▸ **Directions for this task**:
Your task is to copy the lines of the data below from the line holding "1069x520 pixels." through the line holding "Toggle bold formatting", inclusive, exactly and with nothing added.

▸ **Data shown**:
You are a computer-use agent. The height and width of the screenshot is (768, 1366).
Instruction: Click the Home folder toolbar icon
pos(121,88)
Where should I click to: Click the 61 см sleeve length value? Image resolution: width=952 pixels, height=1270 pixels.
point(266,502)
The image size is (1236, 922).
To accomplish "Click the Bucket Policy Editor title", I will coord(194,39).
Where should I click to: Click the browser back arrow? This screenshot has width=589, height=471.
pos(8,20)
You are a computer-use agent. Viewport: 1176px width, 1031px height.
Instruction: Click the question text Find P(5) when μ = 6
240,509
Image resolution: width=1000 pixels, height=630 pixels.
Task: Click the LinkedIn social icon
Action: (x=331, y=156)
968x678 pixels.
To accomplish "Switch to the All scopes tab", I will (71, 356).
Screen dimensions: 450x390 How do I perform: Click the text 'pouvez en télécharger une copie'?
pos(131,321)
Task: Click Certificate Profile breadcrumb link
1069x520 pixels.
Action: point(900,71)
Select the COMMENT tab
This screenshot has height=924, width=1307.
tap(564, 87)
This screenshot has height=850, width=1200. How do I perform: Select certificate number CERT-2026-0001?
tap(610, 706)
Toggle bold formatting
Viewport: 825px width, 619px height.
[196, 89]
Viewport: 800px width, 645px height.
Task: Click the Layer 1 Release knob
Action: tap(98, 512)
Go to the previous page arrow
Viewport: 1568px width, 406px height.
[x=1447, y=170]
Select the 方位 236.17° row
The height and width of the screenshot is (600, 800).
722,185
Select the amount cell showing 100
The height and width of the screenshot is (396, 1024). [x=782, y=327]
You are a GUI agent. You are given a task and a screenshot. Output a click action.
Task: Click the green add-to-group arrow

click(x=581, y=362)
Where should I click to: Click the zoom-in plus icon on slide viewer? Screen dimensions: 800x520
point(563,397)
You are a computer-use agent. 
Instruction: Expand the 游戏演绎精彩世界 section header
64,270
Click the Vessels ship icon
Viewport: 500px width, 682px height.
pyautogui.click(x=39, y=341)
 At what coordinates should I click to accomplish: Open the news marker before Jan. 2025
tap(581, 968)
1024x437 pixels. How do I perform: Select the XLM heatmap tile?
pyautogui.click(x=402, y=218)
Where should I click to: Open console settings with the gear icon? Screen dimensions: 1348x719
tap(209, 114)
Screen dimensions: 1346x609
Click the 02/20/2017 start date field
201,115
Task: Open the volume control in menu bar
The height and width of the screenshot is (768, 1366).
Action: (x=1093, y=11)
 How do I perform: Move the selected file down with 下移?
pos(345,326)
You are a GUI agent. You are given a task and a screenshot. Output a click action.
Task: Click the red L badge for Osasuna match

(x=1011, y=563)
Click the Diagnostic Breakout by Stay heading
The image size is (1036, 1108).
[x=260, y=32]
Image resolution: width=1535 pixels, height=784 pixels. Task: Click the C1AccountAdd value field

▸ **Task result**:
1069x520 pixels.
Action: point(900,71)
Select the COMMENT tab
This screenshot has height=924, width=1307.
tap(564, 87)
This screenshot has height=850, width=1200. How do I perform: Select certificate number CERT-2026-0001?
tap(610, 706)
Toggle bold formatting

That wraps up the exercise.